What socal teams are in, or are seriously considering the Super Y League?


----------



## younothat (Jan 7, 2019)

toucan said:


> What socal teams are in, or are seriously considering the Super Y League?


BYSC Corona, Fram, Fullertron Rangers, Oceanside Breakers, Rebels

Combined age groups; U15,U17,U19  not birth year so that does'nt really appeal to existing teams unless they want to play up.    This is a fringe summer league where the comp is not all that great and the December playoff tournament conflicts with school or the HS soccer season for most.


----------



## coachsamy (Jan 7, 2019)

Why would anyone consider Super Y to play CSL Gold teams at best, and then the better teams available head to NC to play NL instead of Super Y Finals. 
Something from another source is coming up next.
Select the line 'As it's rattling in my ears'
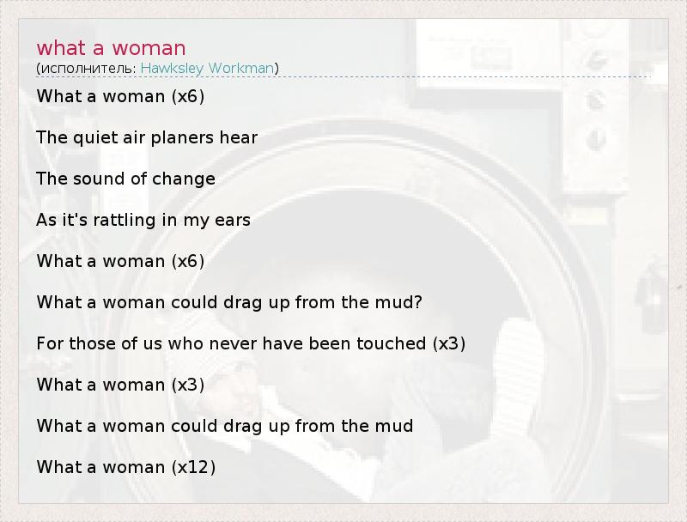 [143, 220]
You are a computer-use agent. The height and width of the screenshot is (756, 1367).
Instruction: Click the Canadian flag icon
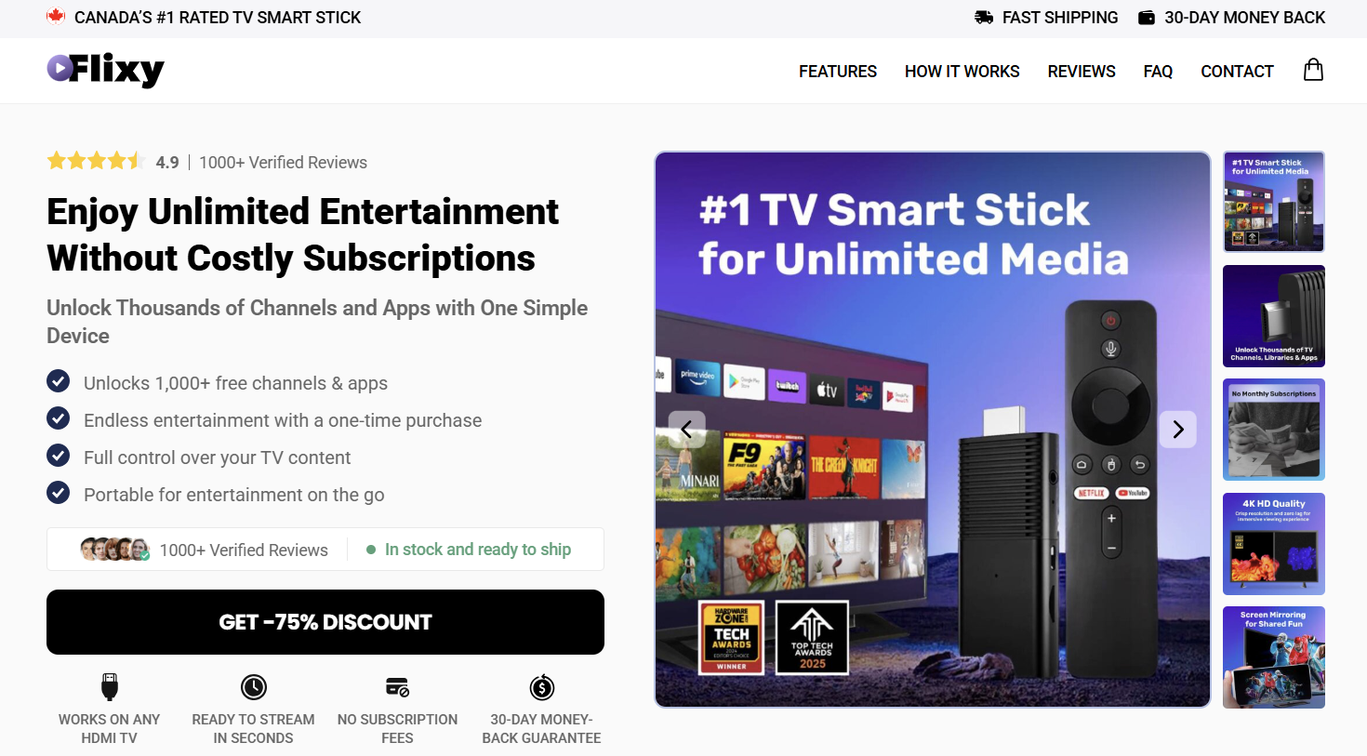click(56, 17)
Whatever it takes to fulfill koolaid meter...


----------



## Sheriff Joe (Jan 7, 2019)

coachsamy said:


> Why would anyone consider Super Y to play CSL Gold teams at best, and then the better teams available head to NC to play NL instead of Super Y Finals.
> 
> Whatever it takes to fulfill koolaid meter...


Exactly right.


----------



## Sheriff Joe (Jan 7, 2019)

MWN said:


> Its summer and there is no rest ... 4-5 tournaments from June to September, maybe CRL.  Anyway, looking at the performance of the SoCal team at the tournament, the Southwest division did very well.


To me it seems like they are just sticking games and the tournament is any open space, the competition is not very good, at least in our division, players are on vacation and it's fricken hot.
Not a very good experience for us.
Funny to hear the English Premier League players complain about 4 games in 2 weeks when our kids play 4 games in 4 days.
It's just too much IMHO.


----------



## LASTMAN14 (Jan 7, 2019)

coachsamy said:


> Why would anyone consider Super Y to play CSL Gold teams at best, and then the better teams available head to NC to play NL instead of Super Y Finals.
> 
> Whatever it takes to fulfill koolaid meter...
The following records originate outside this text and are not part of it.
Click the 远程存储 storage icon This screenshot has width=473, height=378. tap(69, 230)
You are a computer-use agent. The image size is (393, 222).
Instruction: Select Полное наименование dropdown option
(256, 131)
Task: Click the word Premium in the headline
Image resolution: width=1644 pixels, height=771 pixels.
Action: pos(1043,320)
Here is why Kool Aid is good...
"Even if you’re not drinking it, Kool-Aid can be pretty handy. It’s famously used as a DIY hair dye, but the life hack applications don’t stop there. The citric acid in Kool-Aid makes it a handy toilet bowl cleaner if you leave the powder in overnight, or if you’re worried your toilet is leaking, an envelope of grape in the tank can test for you. If the water in the bowl turns purple before you flush, you’ve got a leak. A packet of lemonade Kool-Aid can even clean your dishwasher. And we thought the Kool-Aid Man was only good at destroying homes."


----------



## Multi Sport (Jan 7, 2019)

No


Sheriff Joe said:


> Funny to hear the English Premier League players complain about 4 games in 2 weeks when our kids play 4 games in 4 days.
> It's just too much IMHO.


My kids HS League play starts today. Three games a week, Mon, Wed, Fri. I never want to hear it's about the kids again...


----------



## Sheriff Joe (Jan 7, 2019)

Multi Sport said:


> No
> 
> 
> My kids HS League play starts today. Three games a week, Mon, Wed, Fri. I never want to hear it's about the kids again...
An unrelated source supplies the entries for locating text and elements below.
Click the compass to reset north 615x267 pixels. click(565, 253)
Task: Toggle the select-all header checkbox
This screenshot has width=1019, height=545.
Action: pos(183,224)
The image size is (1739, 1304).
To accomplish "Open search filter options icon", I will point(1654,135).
Are they just trying to shorten the season?


----------



## Multi Sport (Jan 7, 2019)

Sheriff Joe said:


> Are they just trying to shorten the season?


They must be.


----------



## timbuck (Jan 7, 2019)

Sheriff Joe said:


> Are they just trying to shorten the season?


Hasn’t it been this way for weeks?  Preseason high school games and tournaments seem more crazy than a u13 club team playing every weekend in summer.


----------



## Sheriff Joe (Jan 7, 2019)

timbuck said:


> Hasn’t it been this way for weeks?  Preseason high school games and tournaments seem more crazy than a u13 club team playing every weekend in summer.


Not sure, we started HS in early December and it hasn't been this crazy.


----------



## jpeter (Jan 7, 2019)

timbuck said:


> Hasn’t it been this way for weeks?  Preseason high school games and tournaments seem more crazy than a u13 club team playing every weekend in summer.


League season is short so normally 2 games a week sometime 3 but league is over pretty quick after about 6 weeks.  Non-league and tournments games can add up where you play 24 or so games over a two month or so period.  Add in playoffs and there could be close to 30 games in 3 months. 

Yes a bunch of games considering da plays about the same amount over 10 months not 3 for example but then again subs are unlimited.


----------